Prevention programs rally behind youth and families during COVID-19

As communities respond to the COVID-19 emergency, Colorado prevention programs are continuing to serve youth and families with commitment, care and a dash of creativity. 

The Colorado Department of Human Services, Office of Behavioral Health funds prevention programs that aim to reduce rates of substance use disorder. Guided by prevention science, these programs lower risk by building protective factors--proven strategies that help children and teens bond with their families and communities. 

Programs like Full Circle and Boys & Girls Club of the San Luis Valley, which operate out of Leadville and Alamosa respectively, typically host events, meetings and activities to shore up protective factors. But as the pandemic shut down in-person services in March, both organizations had to find innovative ways to keep the community connected. 

Full Circle staff drop off meals to Lake County families. Partnering with other organizations, staff help distribute about 11,000 meals per week.  

“Most of our work involves gathering people, so that's definitely been a huge shift,” said Stephanie Cole, executive director of Full Circle. “The day we went remote, we really focused on relief efforts. It was quite a quick mobilizing of the community.” 

Full Circle offers a suite of programming for families, including after-school and mentoring programs for youth and immigrant integration services and coaching classes for parents. In the wake of closures, the organization teamed up with Lake County Build a Generation, a neighboring nonprofit, to ramp up response efforts. 

Staff began by calling about 150 families and conducting a needs assessment, Cole said. From there, they signed up clients for federal and local assistance programs while putting together a community resource guide for families. When county emergency dollars dried up, Full Circle partnered with local organizations to launch an independent fund that has already covered phone, gas and other bills for dozens of families. 

“Just within the Full Circle families, about 60 percent have reported loss of income due to COVID-19,” Cole said. “It’s really significantly hit our community. About 75 percent of the county leaves for work, and virtually all of those jobs have been lost.” 

As they help families meet basic needs, Full Circle staff are also adapting prevention programming. Staff drop off 700 craft kits a week so families can work on pinatas, pandemic time capsules, Easter egg baskets and more. Mentors and mentees play bingo with cards loaded with challenges and prompts, like writing a bucket list or having a critical conversation. The goal is to sustain connection without face-to-face meetings, Cole said. 

“The team is just being really creative and trying to wrap our relief efforts with continued prevention and support work built in,” she added. 

  The Boys & Girls Clubs of the San Luis Valley package lessons   and conversation starters with every meal kit. 

About 150 miles south, The Boys & Girls Clubs of the San Luis Valley had to quickly rethink programming, too, said Christina Simonetti, grants and compliance manager of Boys & Girls Clubs in Colorado. Her office coordinates 17 independent Boys & Girls Club organizations that teach character building, leadership and healthy decision-making. 

Boys & Girls Clubs are located in communities with higher rates of food insecurity and poverty, Simonetti said, and Club families like those from the San Luis Valley are even more vulnerable to economic shocks.
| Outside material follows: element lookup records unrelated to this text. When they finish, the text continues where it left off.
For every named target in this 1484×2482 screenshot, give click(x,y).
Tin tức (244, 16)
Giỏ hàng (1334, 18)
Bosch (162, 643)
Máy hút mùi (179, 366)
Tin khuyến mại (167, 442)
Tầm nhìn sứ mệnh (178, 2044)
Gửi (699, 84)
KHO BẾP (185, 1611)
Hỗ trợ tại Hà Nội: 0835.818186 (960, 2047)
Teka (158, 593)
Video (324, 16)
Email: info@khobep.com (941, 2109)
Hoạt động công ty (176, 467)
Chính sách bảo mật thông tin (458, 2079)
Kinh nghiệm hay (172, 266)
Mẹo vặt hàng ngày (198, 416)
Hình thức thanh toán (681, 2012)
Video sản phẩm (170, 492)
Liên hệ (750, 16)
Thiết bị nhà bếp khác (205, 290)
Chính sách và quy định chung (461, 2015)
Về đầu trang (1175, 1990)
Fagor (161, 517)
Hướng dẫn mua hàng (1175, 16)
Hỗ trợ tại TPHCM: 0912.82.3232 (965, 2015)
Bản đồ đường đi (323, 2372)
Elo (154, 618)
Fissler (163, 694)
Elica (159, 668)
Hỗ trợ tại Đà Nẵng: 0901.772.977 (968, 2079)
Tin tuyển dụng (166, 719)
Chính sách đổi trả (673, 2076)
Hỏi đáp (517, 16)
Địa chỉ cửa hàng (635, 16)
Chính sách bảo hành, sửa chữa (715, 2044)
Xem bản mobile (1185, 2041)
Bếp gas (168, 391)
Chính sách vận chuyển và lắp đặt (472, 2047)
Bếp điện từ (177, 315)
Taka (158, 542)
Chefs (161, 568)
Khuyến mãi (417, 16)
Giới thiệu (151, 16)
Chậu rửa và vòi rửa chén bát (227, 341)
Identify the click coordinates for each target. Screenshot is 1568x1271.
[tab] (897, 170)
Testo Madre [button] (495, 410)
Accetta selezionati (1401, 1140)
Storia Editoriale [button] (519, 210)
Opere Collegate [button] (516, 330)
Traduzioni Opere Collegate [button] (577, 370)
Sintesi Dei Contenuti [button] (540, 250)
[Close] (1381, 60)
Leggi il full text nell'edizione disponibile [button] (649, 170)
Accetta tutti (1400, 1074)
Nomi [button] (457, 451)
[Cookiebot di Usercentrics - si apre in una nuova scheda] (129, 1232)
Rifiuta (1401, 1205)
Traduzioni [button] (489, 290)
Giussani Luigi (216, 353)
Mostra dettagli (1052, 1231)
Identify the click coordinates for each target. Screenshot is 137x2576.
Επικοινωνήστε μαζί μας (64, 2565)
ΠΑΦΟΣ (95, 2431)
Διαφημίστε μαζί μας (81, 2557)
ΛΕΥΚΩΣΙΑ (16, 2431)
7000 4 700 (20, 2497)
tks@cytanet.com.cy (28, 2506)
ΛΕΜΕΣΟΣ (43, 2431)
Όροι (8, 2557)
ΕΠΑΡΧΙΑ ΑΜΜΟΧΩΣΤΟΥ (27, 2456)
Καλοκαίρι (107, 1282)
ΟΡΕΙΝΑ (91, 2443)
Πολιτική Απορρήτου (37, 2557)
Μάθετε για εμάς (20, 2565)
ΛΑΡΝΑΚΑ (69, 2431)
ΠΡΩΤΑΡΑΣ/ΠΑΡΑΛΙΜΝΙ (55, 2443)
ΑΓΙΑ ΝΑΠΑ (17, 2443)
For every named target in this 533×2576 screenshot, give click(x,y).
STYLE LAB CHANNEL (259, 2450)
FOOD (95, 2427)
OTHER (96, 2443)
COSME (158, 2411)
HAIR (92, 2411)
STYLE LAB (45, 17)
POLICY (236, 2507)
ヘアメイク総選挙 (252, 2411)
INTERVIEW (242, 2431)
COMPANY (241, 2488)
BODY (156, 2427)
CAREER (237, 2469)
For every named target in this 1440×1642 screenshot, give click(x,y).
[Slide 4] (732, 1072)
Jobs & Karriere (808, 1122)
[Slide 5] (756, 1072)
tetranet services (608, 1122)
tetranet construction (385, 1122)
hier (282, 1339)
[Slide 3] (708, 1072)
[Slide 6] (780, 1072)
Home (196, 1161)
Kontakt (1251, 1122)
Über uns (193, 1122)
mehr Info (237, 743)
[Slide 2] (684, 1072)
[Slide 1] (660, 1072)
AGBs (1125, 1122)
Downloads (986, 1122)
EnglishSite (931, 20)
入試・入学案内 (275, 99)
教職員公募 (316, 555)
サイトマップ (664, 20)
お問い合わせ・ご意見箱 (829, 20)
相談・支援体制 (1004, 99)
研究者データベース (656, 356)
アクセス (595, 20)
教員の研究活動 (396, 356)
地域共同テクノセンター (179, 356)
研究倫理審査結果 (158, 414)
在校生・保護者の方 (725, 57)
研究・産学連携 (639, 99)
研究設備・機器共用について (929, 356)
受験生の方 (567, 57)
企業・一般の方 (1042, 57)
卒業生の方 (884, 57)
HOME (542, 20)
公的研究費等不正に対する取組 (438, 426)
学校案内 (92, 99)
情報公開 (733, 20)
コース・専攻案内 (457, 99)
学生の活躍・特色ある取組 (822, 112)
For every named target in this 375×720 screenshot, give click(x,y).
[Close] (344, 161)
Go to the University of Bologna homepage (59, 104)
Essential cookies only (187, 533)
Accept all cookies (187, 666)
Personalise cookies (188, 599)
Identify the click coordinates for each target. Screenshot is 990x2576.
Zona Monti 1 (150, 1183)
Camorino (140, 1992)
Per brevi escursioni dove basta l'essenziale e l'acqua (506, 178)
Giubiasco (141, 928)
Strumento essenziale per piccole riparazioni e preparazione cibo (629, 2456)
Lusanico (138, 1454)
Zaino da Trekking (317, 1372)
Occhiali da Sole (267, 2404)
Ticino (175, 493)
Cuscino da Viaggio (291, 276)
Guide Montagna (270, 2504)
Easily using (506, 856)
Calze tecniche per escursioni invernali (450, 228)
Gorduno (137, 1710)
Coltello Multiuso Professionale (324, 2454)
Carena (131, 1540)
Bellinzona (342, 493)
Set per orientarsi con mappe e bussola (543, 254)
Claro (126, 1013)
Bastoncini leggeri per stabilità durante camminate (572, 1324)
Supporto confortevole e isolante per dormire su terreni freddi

“Because it’s a rural area, things are a little more dispersed,” Simonetti said. “Transportation may be an issue, internet access be an issue. Staff really wanted to make sure basic needs were being met.”

Like Full Circle, the San Luis Valley team also contacted families when closures began and heard food access was a pressing problem. They also knew juggling jobs and school was becoming a burden for parents, leaving less time to cook and enjoy dinner as a family. So the team worked with local vendors to curate and deliver meal kits to families. 

“They had chicken sausage, sourdough bread, quinoa, salsa--all from local farmers and local business people,” Simonetti said of the first delivery. “It was a way to both give back to the community, but also gather these ingredients that families may not have had access to before.” 

Each meal kit comes with a positive action lesson or conversation starter that families can discuss over dinner, prompting them to talk about marijuana use, for example. Staff have received positive feedback from members who struggle with broaching these tough topics, Simonetti said. 

“It’s allowed for deeper conversations, like conversations about what kids wanted to be when they grow up or goals they had that families didn’t know about,” she explained. “It’s been really neat getting to see that.” 

Despite the challenges, the pandemic has allowed prevention providers to connect with the youth, their families and communities in new ways. Both Cole and Simonetti are proud of the way staff have stepped up, and they hope more clients will participate in their programs on the other side of the crisis. 

“It’s just been amazing to see how staff are putting the community at the forefront and figuring out how they can best support their community in the most holistic way,” Simonetti said.